== Dataset rows ==

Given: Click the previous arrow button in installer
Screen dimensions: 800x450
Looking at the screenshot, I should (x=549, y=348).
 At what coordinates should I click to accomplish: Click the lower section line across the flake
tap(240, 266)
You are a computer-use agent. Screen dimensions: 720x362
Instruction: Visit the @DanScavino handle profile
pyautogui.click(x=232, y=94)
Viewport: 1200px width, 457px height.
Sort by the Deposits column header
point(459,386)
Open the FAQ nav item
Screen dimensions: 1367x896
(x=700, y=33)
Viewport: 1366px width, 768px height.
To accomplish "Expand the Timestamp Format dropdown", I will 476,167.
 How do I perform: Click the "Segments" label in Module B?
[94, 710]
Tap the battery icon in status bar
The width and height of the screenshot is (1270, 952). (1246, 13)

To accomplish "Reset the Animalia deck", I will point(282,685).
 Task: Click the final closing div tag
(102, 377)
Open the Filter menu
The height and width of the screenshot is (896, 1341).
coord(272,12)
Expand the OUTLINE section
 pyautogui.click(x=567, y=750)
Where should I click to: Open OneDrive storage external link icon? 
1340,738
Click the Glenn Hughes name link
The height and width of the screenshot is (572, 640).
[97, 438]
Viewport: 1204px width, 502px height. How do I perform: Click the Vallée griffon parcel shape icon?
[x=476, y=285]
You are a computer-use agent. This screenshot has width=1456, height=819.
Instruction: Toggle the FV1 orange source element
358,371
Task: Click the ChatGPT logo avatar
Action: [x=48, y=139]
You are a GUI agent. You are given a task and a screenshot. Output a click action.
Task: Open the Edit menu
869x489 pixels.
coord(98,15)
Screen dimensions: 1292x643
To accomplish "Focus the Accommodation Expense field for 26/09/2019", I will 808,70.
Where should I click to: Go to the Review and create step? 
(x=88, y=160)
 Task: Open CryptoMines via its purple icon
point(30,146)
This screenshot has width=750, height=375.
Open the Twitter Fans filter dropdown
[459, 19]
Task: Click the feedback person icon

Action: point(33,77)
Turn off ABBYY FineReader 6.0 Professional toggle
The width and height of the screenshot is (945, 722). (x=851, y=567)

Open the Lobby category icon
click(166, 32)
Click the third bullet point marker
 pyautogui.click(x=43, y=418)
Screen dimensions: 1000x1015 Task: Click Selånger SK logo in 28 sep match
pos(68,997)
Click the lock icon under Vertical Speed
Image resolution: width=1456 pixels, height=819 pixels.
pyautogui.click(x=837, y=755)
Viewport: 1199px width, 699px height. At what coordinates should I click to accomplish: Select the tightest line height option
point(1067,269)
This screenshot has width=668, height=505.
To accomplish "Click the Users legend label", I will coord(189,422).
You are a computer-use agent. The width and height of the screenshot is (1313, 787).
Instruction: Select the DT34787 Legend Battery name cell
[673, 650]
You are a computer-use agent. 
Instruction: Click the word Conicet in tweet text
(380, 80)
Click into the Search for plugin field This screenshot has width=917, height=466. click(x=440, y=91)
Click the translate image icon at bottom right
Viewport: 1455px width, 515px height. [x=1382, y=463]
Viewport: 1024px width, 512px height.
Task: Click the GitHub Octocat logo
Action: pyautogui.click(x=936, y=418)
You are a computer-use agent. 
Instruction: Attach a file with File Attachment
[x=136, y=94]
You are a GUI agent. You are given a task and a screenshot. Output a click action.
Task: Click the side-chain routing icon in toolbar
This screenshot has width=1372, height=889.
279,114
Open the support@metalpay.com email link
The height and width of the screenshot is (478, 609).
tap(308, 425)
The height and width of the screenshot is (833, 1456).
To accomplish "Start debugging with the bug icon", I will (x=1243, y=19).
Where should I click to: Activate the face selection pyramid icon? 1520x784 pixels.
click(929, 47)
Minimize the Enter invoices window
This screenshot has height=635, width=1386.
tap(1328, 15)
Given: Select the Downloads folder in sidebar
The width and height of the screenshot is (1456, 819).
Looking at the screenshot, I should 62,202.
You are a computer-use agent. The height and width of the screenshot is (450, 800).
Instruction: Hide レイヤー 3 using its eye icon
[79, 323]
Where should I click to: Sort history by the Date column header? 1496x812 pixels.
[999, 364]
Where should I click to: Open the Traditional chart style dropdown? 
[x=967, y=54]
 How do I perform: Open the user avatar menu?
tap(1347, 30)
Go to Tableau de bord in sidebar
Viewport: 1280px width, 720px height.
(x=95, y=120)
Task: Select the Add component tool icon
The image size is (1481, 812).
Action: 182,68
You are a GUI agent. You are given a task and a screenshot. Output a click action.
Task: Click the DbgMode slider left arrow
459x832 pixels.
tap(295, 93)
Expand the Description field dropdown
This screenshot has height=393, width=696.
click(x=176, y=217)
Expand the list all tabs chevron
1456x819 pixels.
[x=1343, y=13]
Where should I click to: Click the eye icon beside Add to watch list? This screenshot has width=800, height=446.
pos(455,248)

===

### Given request:
Please recast the lines of the records above as a JSON list of strings, one string per line, leaving out blank lines.

### Response below:
[
  "Given: Click the previous arrow button in installer",
  "Screen dimensions: 800x450",
  "Looking at the screenshot, I should (x=549, y=348).",
  " At what coordinates should I click to accomplish: Click the lower section line across the flake",
  "tap(240, 266)",
  "You are a computer-use agent. Screen dimensions: 720x362",
  "Instruction: Visit the @DanScavino handle profile",
  "pyautogui.click(x=232, y=94)",
  "Viewport: 1200px width, 457px height.",
  "Sort by the Deposits column header",
  "point(459,386)",
  "Open the FAQ nav item",
  "Screen dimensions: 1367x896",
  "(x=700, y=33)",
  "Viewport: 1366px width, 768px height.",
  "To accomplish \"Expand the Timestamp Format dropdown\", I will 476,167.",
  " How do I perform: Click the \"Segments\" label in Module B?",
  "[94, 710]",
  "Tap the battery icon in status bar",
  "The width and height of the screenshot is (1270, 952). (1246, 13)",
  "To accomplish \"Reset the Animalia deck\", I will point(282,685).",
  " Task: Click the final closing div tag",
  "(102, 377)",
  "Open the Filter menu",
  "The height and width of the screenshot is (896, 1341).",
  "coord(272,12)",
  "Expand the OUTLINE section",
  " pyautogui.click(x=567, y=750)",
  "Where should I click to: Open OneDrive storage external link icon? ",
  "1340,738",
  "Click the Glenn Hughes name link",
  "The height and width of the screenshot is (572, 640).",
  "[97, 438]",
  "Viewport: 1204px width, 502px height. How do I perform: Click the Vallée griffon parcel shape icon?",
  "[x=476, y=285]",
  "You are a computer-use agent. This screenshot has width=1456, height=819.",
  "Instruction: Toggle the FV1 orange source element",
  "358,371",
  "Task: Click the ChatGPT logo avatar",
  "Action: [x=48, y=139]",
  "You are a GUI agent. You are given a task and a screenshot. Output a click action.",
  "Task: Open the Edit menu",
  "869x489 pixels.",
  "coord(98,15)",
  "Screen dimensions: 1292x643",
  "To accomplish \"Focus the Accommodation Expense field for 26/09/2019\", I will 808,70.",
  "Where should I click to: Go to the Review and create step? ",
  "(x=88, y=160)",
  " Task: Open CryptoMines via its purple icon",
  "point(30,146)",
  "This screenshot has width=750, height=375.",
  "Open the Twitter Fans filter dropdown",
  "[459, 19]",
  "Task: Click the feedback person icon",
  "Action: point(33,77)",
  "Turn off ABBYY FineReader 6.0 Professional toggle",
  "The width and height of the screenshot is (945, 722). (x=851, y=567)",
  "Open the Lobby category icon",
  "click(166, 32)",
  "Click the third bullet point marker",
  " pyautogui.click(x=43, y=418)",
  "Screen dimensions: 1000x1015 Task: Click Selånger SK logo in 28 sep match",
  "pos(68,997)",
  "Click the lock icon under Vertical Speed",
  "Image resolution: width=1456 pixels, height=819 pixels.",
  "pyautogui.click(x=837, y=755)",
  "Viewport: 1199px width, 699px height. At what coordinates should I click to accomplish: Select the tightest line height option",
  "point(1067,269)",
  "This screenshot has width=668, height=505.",
  "To accomplish \"Click the Users legend label\", I will coord(189,422).",
  "You are a computer-use agent. The width and height of the screenshot is (1313, 787).",
  "Instruction: Select the DT34787 Legend Battery name cell",
  "[673, 650]",
  "You are a computer-use agent. ",
  "Instruction: Click the word Conicet in tweet text",
  "(380, 80)",
  "Click into the Search for plugin field This screenshot has width=917, height=466. click(x=440, y=91)",
  "Click the translate image icon at bottom right",
  "Viewport: 1455px width, 515px height. [x=1382, y=463]",
  "Viewport: 1024px width, 512px height.",
  "Task: Click the GitHub Octocat logo",
  "Action: pyautogui.click(x=936, y=418)",
  "You are a computer-use agent. ",
  "Instruction: Attach a file with File Attachment",
  "[x=136, y=94]",
  "You are a GUI agent. You are given a task and a screenshot. Output a click action.",
  "Task: Click the side-chain routing icon in toolbar",
  "This screenshot has width=1372, height=889.",
  "279,114",
  "Open the support@metalpay.com email link",
  "The height and width of the screenshot is (478, 609).",
  "tap(308, 425)",
  "The height and width of the screenshot is (833, 1456).",
  "To accomplish \"Start debugging with the bug icon\", I will (x=1243, y=19).",
  "Where should I click to: Activate the face selection pyramid icon? 1520x784 pixels.",
  "click(929, 47)",
  "Minimize the Enter invoices window",
  "This screenshot has height=635, width=1386.",
  "tap(1328, 15)",
  "Given: Select the Downloads folder in sidebar",
  "The width and height of the screenshot is (1456, 819).",
  "Looking at the screenshot, I should 62,202.",
  "You are a computer-use agent. The height and width of the screenshot is (450, 800).",
  "Instruction: Hide レイヤー 3 using its eye icon",
  "[79, 323]",
  "Where should I click to: Sort history by the Date column header? 1496x812 pixels.",
  "[999, 364]",
  "Where should I click to: Open the Traditional chart style dropdown? ",
  "[x=967, y=54]",
  " How do I perform: Open the user avatar menu?",
  "tap(1347, 30)",
  "Go to Tableau de bord in sidebar",
  "Viewport: 1280px width, 720px height.",
  "(x=95, y=120)",
  "Task: Select the Add component tool icon",
  "The image size is (1481, 812).",
  "Action: 182,68",
  "You are a GUI agent. You are given a task and a screenshot. Output a click action.",
  "Task: Click the DbgMode slider left arrow",
  "459x832 pixels.",
  "tap(295, 93)",
  "Expand the Description field dropdown",
  "This screenshot has height=393, width=696.",
  "click(x=176, y=217)",
  "Expand the list all tabs chevron",
  "1456x819 pixels.",
  "[x=1343, y=13]",
  "Where should I click to: Click the eye icon beside Add to watch list? This screenshot has width=800, height=446.",
  "pos(455,248)"
]